Senators voted on several amendments over the course of Wednesday and into Thursday evening to close in on finishing work on the National Defense Authorization Act (NDAA).
They are expecting a late night on Thursday, with eight additional amendment votes slated. Majority Leader Chuck Schumer (D-N.Y.) hasn’t yet set a vote on the bill, but senators seem poised to wrap up the legislation as quickly as possible to leave D.C. for the August recess.
The $886 billion NDAA, expected to pass the Senate with broad bipartisan support, will next be negotiated with the House’s version of the bill before heading to President Biden’s desk for a signature.
But Sen. John Thune (R-S.D.) told The Hill on Wednesday that lawmakers “could be” needed to stick around until Friday to officially finish up, pointing to a number of “odds and ends.”

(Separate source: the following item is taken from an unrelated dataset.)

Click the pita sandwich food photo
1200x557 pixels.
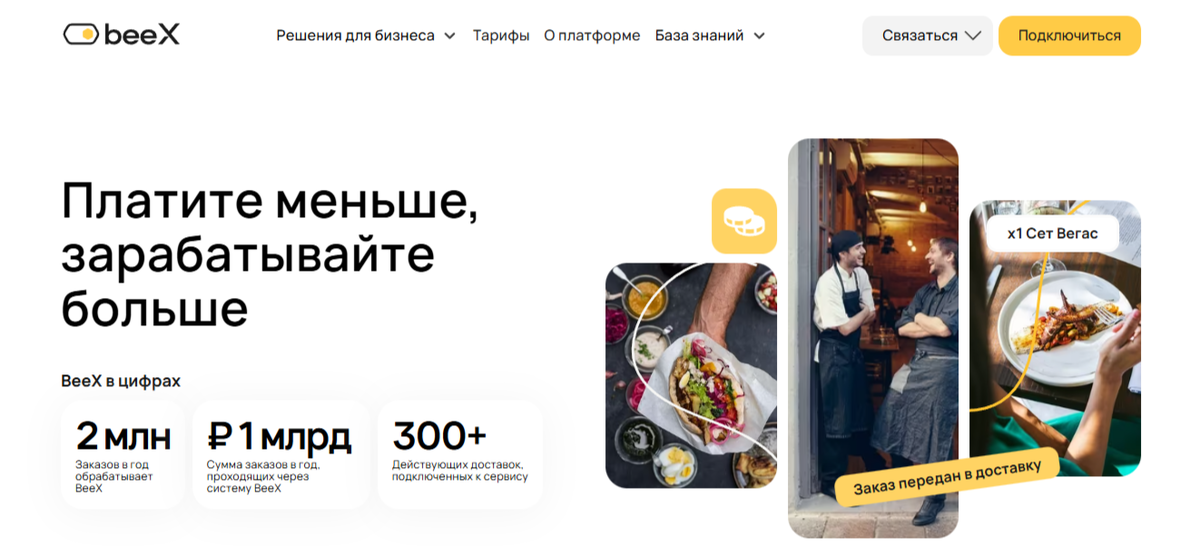(691, 375)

Those include a second manager’s package of amendments that members are trying to put to bed and a “handful of outstanding requests we have from members.”

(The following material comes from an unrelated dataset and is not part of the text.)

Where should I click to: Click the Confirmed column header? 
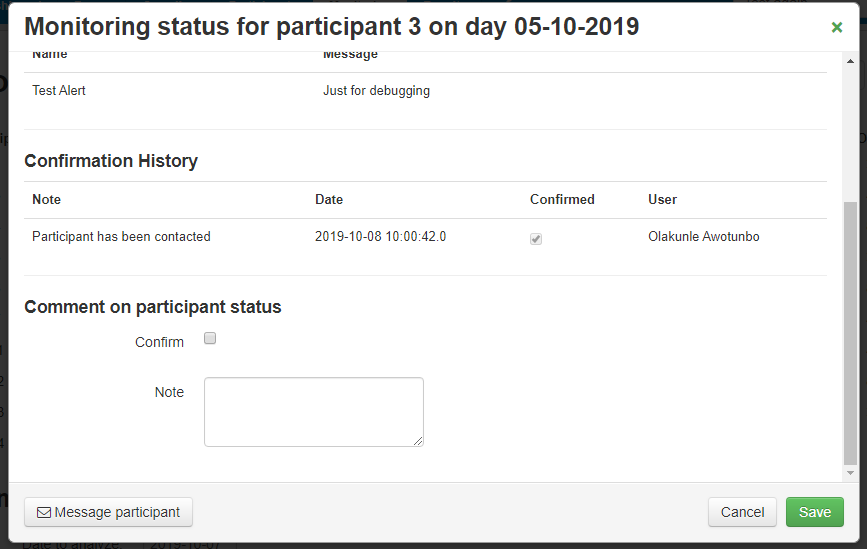(x=562, y=200)
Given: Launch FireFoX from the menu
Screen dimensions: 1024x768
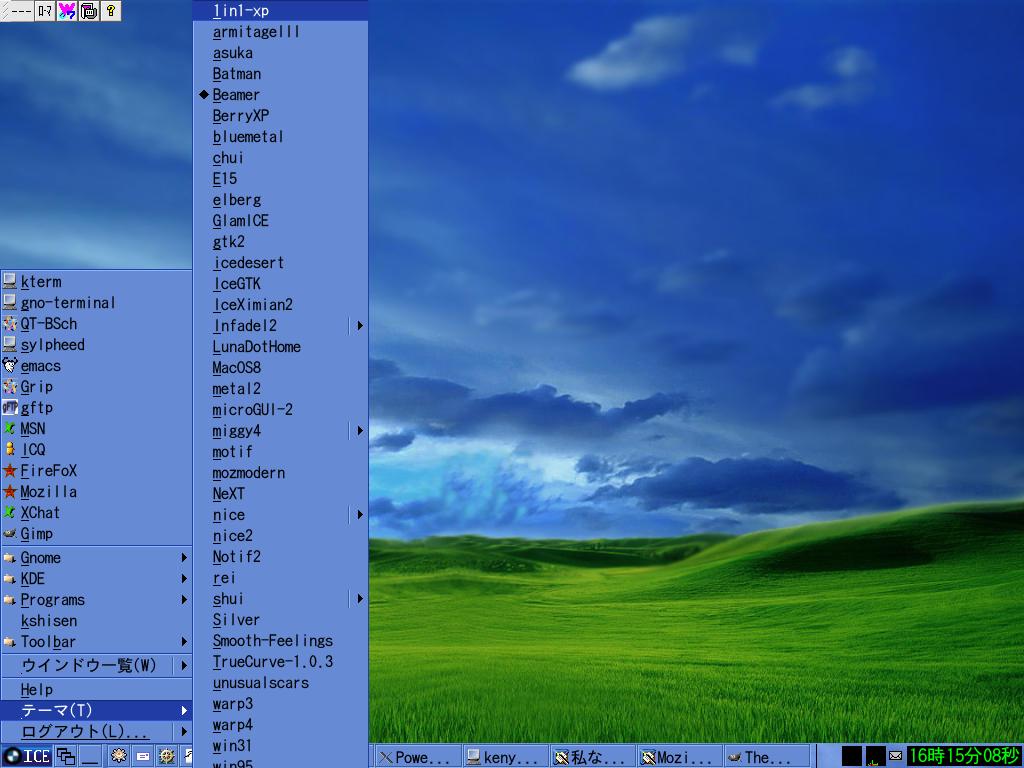Looking at the screenshot, I should [x=48, y=471].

“It’s just a lot of moving parts,” Thune said, adding the intelligence authorization package is also an item senators have to pass. He added to reporters later on that the process is “trending well.”

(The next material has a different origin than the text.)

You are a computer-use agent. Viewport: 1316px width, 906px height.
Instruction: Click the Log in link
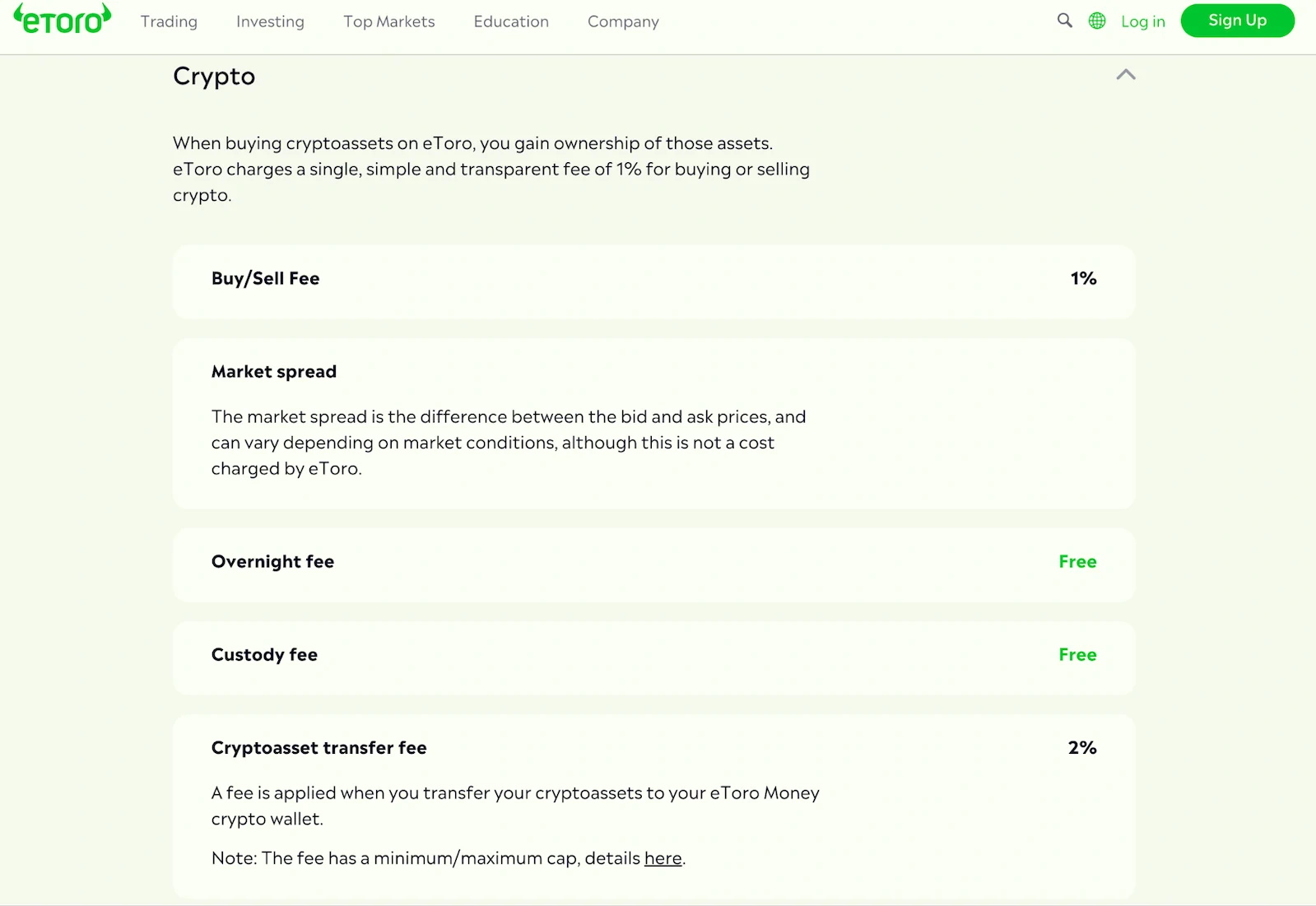[1142, 21]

The Senate opened consideration of the NDAA last week and has tried to keep the package on the bipartisan rails that did not exist in the House. House Republicans passed an NDAA bill on their own that included a number of provisions that fall within the cultural wars raging in the U.S.
“I’ve said repeatedly that the NDAA is an opportunity for the Senate to show we can work on the biggest issues facing our country through bipartisanship, cooperation, honest debate,” Schumer said on the Senate floor. “That’s what we have seen play out so far here on the floor: bipartisanship.”
“The NDAA process in this chamber is a welcome departure from the contentious, chaotic, and partisan race-to-the-bottom we saw in the House,” he added.
The end-of-the-week process is not expected to be completely smooth sailing, though. One stumbling block could come in the form of a push by Sen. Amy Klobuchar (D-Minn.) for an amendment vote on a measure to give permanent residency to roughly 80,000 Afghans who’ve come to the U.S. following its 2021 exit from Afghanistan.
Lawmakers earlier in the week overwhelmingly passed a couple of bipartisan amendments aimed at increasing U.S. competitiveness with China. Two votes held on Tuesday won 91 votes each: one to boost transparency of investments by American entities in sensitive technologies in adversarial nations, and another blacklisting China from purchasing U.S. farmland.
Those overwhelming votes earned praise from Schumer, who hailed the ability for members to “unite” to take on the Chinese.
“It’s not often that 91 Senators can unite on a single measure, let alone two measures,” Schumer added.